Let $(S',m') \rightarrow (S,m)$ be a surjection of finite type local $k$ algebras. Then we have induced isomoprhism of residue fields
$$ \kappa(m') \rightarrow \kappa(m) $$
But this seems to be true more general: that we do note need the condition of finite type local $k$ algebras.
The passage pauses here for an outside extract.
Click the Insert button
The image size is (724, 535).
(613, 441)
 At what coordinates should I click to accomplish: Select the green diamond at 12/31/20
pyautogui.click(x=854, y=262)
I believe that
If $S' \rightarrow S$ is a surjective ring map, then for all prime $p$ of $S$ with preimage $p'$, we have induced isomorphism of residue fields.
$$ \kappa(p')\rightarrow \kappa(p)$$
The argument is simply because the induced map is surjective, and any field homomorphism is either $0$ or injective.
Am I correct?
Best Answer
You are correct when you claim that the following is true.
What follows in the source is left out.